══ EXTRACT TO READ

In order to group the data recieved by NBAMiner.com by team name we decided to use the groupby function. We were then able to take a wider look at all the assist related attributes of all 32 of the teams in comparison to one another.


In [184]:
afgb = af.groupby('Team')
afgb_atr = afgb['Assist/TO Ratio'].agg([np.sum, np.mean, np.median])
afgb_oatr = afgb['Opp. Assist/TO Ratio'].agg([np.sum, np.mean, np.median])
afgb_afgm = afgb['Assisted FGM Pct.'].agg([np.sum, np.mean, np.median])
afgb_oafgm = afgb['Opp. Assisted FGM Pct.'].agg([np.sum, np.mean, np.median])
afgb_wl = afgb['W/L'].agg([np.sum, np.mean, np.median])

In [191]:
fig, ax = plt.subplots(nrows=2, ncols=1, sharex=True, figsize=(15,10))
fig.suptitle('Assist/TO Ratio compared to W/L', fontsize=18, fontweight='bold')
afgb_atr['mean'].plot(kind='bar', ax=ax[0], color='orchid')

════
══ STORED DATA

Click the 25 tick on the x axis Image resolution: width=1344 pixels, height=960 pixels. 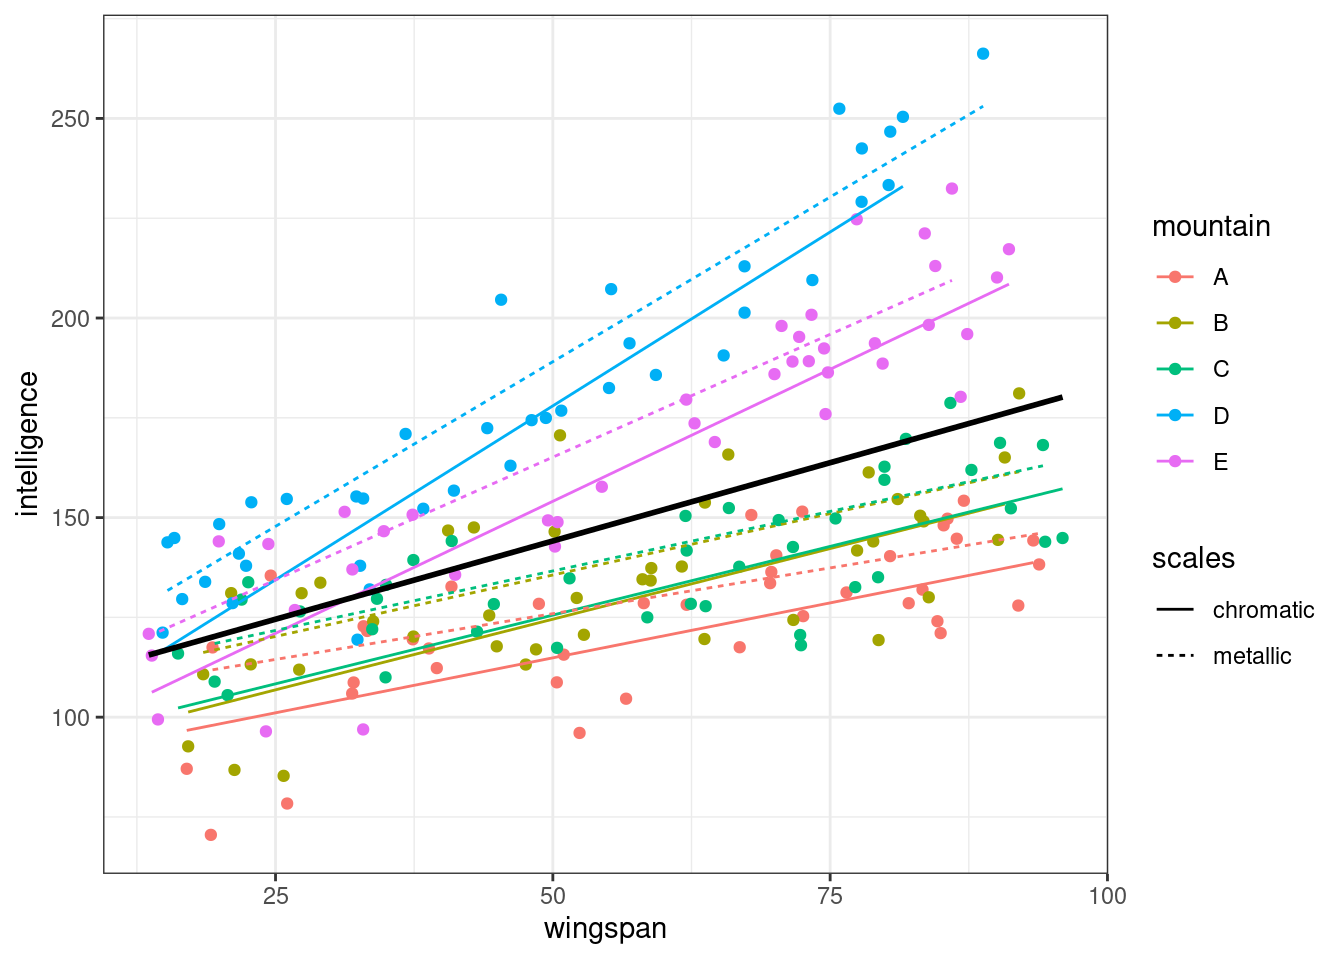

════
══ STORED DATA

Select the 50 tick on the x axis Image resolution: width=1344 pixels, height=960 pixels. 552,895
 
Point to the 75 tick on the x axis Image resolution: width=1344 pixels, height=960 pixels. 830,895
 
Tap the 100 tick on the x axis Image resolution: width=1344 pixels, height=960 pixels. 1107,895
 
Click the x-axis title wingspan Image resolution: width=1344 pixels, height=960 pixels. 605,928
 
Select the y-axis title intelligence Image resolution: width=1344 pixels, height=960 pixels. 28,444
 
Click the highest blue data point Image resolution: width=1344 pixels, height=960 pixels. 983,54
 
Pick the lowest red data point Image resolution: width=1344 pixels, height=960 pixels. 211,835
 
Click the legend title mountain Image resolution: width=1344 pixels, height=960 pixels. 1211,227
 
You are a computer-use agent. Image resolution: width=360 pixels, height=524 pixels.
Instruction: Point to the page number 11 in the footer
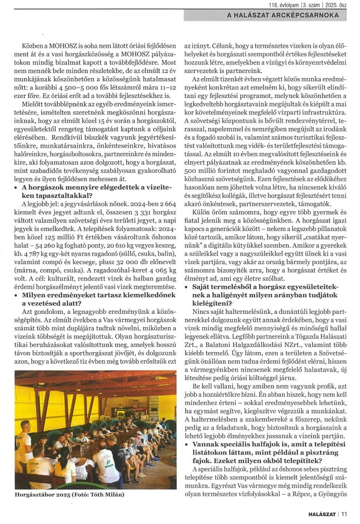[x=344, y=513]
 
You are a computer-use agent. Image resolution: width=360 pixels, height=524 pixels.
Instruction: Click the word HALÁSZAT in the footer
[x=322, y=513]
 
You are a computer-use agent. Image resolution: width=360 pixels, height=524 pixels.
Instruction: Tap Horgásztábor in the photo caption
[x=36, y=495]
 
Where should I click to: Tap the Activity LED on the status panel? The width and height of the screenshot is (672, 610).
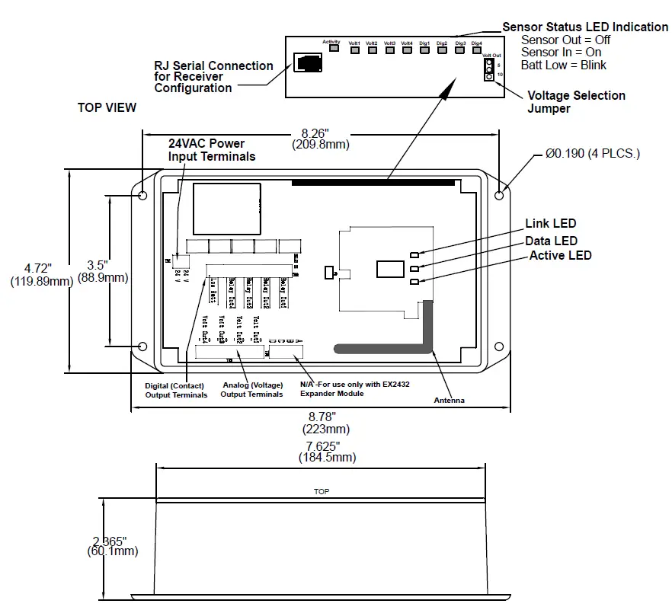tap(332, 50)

════
══ STORED DATA

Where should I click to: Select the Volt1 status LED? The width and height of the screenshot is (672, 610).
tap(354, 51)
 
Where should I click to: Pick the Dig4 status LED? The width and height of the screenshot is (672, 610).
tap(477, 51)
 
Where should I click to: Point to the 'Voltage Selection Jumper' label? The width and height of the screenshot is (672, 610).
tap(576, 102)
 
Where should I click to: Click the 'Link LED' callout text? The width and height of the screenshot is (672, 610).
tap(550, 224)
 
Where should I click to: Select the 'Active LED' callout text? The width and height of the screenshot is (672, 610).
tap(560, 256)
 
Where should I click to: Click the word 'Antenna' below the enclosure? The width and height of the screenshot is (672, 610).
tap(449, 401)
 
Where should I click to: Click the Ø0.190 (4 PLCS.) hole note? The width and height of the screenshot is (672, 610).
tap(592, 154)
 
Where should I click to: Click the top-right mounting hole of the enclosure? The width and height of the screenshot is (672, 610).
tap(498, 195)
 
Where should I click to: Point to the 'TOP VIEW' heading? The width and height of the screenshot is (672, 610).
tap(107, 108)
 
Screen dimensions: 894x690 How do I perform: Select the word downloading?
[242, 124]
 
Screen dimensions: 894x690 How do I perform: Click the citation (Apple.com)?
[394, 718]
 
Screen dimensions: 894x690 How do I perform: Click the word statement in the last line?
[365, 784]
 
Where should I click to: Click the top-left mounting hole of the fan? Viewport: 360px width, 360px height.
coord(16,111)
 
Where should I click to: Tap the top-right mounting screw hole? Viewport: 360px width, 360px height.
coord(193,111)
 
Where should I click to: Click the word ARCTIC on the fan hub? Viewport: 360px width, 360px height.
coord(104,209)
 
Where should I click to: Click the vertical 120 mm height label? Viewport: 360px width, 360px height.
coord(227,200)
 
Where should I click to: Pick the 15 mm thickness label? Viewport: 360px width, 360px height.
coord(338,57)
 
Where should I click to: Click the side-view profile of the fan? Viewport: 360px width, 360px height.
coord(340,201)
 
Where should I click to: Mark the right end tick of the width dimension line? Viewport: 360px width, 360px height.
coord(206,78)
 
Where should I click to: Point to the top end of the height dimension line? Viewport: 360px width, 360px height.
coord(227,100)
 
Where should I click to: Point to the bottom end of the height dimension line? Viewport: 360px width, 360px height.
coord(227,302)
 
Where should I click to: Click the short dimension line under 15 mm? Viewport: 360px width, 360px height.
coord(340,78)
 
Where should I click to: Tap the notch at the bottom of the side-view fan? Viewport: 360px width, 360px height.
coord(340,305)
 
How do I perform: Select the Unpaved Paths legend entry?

════

● **PARTS OF THE EXERCISE**
1. In the NBA notebook excerpt, which function was used to group the data by team name?
2. Reproduce a passage from the NBA notebook excerpt: begin at the words "afgb_atr = afgb['Assist/TO" and stop after "W/L', fontsize=18, fontweight='bold')".

● **THE REPLIES**
1. The groupby function.

2.
afgb_atr = afgb['Assist/TO Ratio'].agg([np.sum, np.mean, np.median])
afgb_oatr = afgb['Opp. Assist/TO Ratio'].agg([np.sum, np.mean, np.median])
afgb_afgm = afgb['Assisted FGM Pct.'].agg([np.sum, np.mean, np.median])
afgb_oafgm = afgb['Opp. Assisted FGM Pct.'].agg([np.sum, np.mean, np.median])
afgb_wl = afgb['W/L'].agg([np.sum, np.mean, np.median])

In [191]:
fig, ax = plt.subplots(nrows=2, ncols=1, sharex=True, figsize=(15,10))
fig.suptitle('Assist/TO Ratio compared to W/L', fontsize=18, fontweight='bold')